-- Record excerpts start --

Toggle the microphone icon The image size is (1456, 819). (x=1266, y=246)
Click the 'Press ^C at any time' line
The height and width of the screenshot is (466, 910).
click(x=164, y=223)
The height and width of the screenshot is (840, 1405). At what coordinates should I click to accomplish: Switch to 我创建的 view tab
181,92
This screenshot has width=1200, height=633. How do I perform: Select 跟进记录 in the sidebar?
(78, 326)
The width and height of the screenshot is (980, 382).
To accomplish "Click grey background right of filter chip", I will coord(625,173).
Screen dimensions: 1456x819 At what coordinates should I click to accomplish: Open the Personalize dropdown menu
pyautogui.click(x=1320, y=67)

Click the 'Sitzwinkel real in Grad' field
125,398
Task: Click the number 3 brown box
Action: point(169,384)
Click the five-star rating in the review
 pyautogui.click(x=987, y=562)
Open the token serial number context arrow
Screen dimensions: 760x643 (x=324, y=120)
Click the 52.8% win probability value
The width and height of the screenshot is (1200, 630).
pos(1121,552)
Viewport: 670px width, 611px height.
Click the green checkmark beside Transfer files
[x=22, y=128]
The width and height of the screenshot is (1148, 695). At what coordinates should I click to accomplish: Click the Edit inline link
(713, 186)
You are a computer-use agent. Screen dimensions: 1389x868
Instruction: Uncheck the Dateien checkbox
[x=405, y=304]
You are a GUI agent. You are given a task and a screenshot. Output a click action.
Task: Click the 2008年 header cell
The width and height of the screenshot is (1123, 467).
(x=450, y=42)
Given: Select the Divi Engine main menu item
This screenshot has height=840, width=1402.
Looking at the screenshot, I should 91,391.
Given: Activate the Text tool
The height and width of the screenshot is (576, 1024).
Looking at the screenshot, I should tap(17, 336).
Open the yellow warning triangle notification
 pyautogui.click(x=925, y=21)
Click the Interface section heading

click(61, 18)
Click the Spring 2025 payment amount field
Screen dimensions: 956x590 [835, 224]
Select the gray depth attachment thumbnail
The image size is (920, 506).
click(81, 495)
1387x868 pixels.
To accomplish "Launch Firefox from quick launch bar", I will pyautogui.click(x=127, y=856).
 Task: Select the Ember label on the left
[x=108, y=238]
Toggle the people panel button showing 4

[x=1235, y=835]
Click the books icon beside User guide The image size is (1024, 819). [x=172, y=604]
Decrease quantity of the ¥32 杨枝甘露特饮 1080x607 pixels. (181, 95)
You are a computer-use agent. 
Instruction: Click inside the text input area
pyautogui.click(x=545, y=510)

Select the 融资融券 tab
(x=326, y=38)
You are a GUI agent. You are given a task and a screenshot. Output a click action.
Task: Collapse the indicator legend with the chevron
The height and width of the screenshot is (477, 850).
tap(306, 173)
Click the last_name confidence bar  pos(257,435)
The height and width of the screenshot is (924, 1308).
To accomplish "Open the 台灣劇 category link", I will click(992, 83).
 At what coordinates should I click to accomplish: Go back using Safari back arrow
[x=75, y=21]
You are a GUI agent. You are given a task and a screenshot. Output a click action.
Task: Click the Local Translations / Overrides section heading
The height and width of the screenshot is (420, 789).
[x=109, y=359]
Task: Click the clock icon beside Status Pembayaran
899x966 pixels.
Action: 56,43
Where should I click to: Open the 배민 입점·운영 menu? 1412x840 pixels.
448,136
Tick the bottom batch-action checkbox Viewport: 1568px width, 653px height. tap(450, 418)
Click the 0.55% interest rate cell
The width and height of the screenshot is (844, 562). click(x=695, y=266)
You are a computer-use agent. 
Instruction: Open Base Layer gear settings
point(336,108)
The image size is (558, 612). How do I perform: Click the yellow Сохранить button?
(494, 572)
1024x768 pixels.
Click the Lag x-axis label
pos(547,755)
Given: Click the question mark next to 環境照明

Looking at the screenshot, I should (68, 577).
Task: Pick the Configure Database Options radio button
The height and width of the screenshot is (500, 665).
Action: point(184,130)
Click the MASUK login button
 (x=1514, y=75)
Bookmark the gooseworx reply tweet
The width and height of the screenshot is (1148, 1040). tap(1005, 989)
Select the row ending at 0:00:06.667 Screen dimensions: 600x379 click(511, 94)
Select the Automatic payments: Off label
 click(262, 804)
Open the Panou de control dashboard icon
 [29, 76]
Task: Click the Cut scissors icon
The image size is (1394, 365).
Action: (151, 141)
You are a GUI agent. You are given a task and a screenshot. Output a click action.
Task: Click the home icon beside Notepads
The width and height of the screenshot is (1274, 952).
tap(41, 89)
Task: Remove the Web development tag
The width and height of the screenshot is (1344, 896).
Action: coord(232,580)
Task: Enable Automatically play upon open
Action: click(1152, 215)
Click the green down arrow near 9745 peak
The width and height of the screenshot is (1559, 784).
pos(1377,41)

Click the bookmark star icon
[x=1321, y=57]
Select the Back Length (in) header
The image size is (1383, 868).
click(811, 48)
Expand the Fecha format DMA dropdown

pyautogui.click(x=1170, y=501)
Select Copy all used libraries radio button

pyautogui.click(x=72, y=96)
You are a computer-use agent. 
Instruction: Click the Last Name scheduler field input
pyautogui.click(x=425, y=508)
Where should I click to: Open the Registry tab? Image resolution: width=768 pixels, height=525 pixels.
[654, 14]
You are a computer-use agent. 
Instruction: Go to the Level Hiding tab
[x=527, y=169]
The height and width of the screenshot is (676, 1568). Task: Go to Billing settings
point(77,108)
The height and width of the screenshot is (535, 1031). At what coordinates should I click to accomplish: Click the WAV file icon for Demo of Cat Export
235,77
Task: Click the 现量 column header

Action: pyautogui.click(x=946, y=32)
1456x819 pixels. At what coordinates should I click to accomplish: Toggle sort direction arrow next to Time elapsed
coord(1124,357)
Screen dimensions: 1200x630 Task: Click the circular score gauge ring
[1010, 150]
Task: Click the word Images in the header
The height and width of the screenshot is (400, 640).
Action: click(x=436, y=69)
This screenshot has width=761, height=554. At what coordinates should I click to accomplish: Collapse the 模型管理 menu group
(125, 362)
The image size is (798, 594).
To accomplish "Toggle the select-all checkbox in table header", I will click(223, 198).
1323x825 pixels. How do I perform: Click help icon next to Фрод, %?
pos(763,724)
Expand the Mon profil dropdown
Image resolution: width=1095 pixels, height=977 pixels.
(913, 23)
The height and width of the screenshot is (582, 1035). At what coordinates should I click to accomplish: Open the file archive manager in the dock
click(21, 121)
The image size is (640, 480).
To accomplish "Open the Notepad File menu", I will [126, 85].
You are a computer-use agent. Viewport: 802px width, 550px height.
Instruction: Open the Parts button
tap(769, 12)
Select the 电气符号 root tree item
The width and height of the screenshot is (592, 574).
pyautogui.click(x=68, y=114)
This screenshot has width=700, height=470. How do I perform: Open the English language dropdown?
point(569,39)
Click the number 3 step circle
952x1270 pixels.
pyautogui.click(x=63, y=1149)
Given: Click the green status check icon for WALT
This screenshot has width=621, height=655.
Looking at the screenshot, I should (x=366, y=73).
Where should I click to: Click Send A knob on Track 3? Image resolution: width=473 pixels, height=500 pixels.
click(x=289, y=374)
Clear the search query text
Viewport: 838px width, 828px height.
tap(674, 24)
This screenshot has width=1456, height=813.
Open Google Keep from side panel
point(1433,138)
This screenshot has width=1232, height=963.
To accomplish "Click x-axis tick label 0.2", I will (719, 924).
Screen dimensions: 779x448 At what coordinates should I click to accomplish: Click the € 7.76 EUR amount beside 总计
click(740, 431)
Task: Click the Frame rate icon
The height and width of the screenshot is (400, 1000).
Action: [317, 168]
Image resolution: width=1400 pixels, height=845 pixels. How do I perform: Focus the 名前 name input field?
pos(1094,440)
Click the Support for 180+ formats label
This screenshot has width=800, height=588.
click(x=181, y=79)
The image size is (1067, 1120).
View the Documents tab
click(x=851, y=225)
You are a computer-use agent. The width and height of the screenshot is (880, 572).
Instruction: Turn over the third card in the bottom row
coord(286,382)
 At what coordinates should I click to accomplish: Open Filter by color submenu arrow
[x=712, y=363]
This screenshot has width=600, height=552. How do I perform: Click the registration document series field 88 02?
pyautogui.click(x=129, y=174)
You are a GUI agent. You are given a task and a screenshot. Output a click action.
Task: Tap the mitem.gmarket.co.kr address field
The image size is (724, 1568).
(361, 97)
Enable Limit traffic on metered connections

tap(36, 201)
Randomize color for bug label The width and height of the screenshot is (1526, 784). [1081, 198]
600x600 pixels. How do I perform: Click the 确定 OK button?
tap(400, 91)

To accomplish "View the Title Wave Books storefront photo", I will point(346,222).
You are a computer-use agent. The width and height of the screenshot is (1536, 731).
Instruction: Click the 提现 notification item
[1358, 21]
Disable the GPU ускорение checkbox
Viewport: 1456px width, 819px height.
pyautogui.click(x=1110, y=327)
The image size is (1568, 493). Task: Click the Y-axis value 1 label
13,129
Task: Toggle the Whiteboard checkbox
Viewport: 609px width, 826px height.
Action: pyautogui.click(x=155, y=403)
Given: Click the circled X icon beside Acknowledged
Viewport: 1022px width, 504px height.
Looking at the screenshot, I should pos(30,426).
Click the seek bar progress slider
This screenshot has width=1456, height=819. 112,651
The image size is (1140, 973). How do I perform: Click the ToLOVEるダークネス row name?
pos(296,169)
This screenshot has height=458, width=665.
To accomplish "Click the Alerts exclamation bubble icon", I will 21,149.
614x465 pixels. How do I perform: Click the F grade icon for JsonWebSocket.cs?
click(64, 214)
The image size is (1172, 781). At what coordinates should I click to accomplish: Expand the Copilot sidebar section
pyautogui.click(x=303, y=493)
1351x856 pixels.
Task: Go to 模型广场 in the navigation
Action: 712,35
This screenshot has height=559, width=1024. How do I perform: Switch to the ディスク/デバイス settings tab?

-- Record excerpts end --

- _Given instruction_
Rename "microphone icon" to "speaker icon" in everything from the start of the listing down through the line containing "click(x=164, y=223)", leaving all else unchanged, and give back only those lines.

- _Task result_
Toggle the speaker icon The image size is (1456, 819). (x=1266, y=246)
Click the 'Press ^C at any time' line
The height and width of the screenshot is (466, 910).
click(x=164, y=223)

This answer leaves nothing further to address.